Flexural Behavior of Reinforced Concrete Beams with TRC Tension Zone Cover

This research makes a further contribution to the existing knowledge regarding textile-reinforced concrete (TRC) structural members, and the proposed component combines the advantages of TRC and reinforced concrete (RC). This concrete member was experimentally studied and its analytical formulae were derived. Test results of the flexural experiment study indicated that the beams with the TRC layer had some increases in the first crack load, the yield load, and the ultimate moment capacity, compared with the ordinary RC beams, and furthermore the ultimate moment capacity had significant increases with the increase of the reinforcement ratio of textile.
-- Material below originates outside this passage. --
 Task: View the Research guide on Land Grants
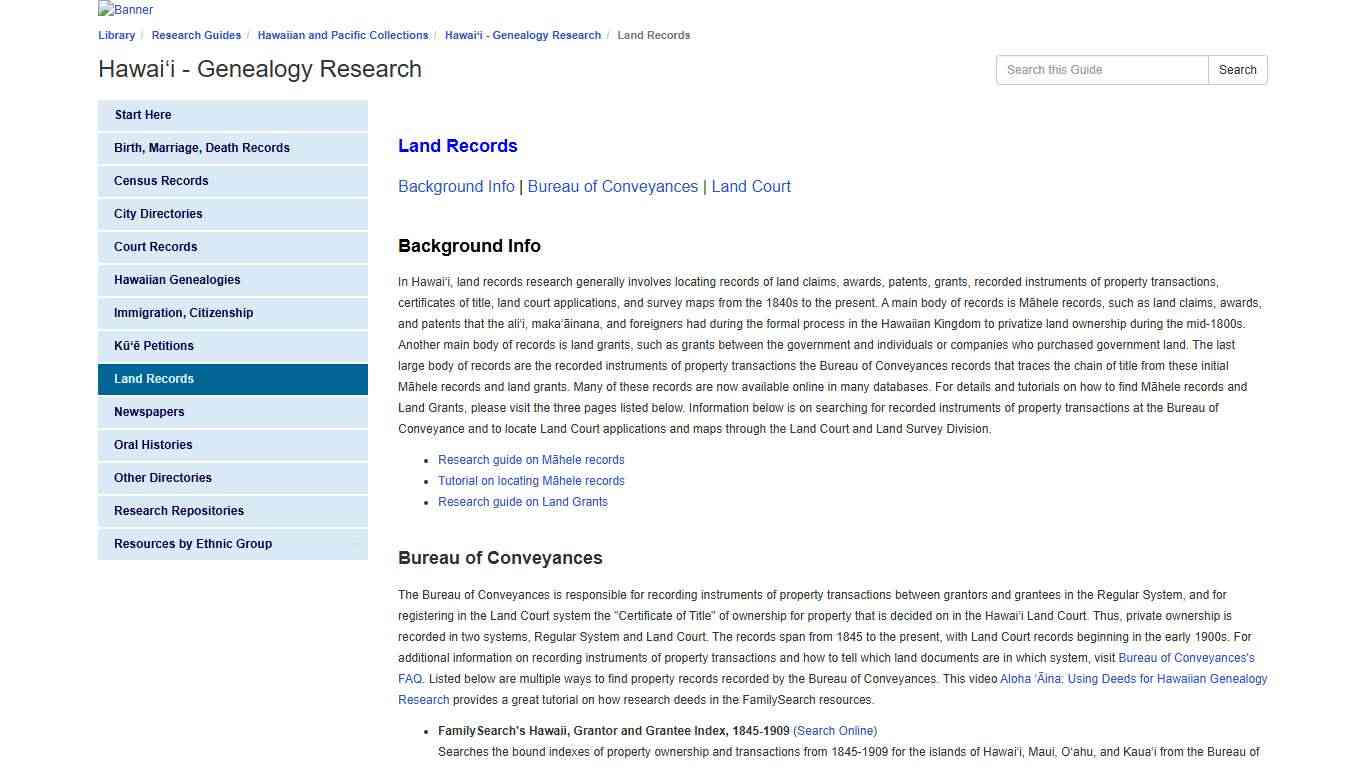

A considerable reduction in the crack width and spacing was also observed for the beam with a TRC layer, and thus the postcracking stiffness of the beam was improved. Furthermore, this concrete member has satisfactory flexural ductility. For a single reinforced concrete beam with a rectangular cross section, two types of limit failure states are presented with respect to different reinforcement ratio of textile, and for each state, the relationship between the reinforcement ratio of textile and the reinforcement ratio of steel bar is derived. The calculation methods for the ultimate moment capacity for three failure modes and the midspan deflection during the entire loading process are also presented. A comparison between the calculated and the experimental results reveals a satisfactory agreement and verifies the feasibility of the formulae.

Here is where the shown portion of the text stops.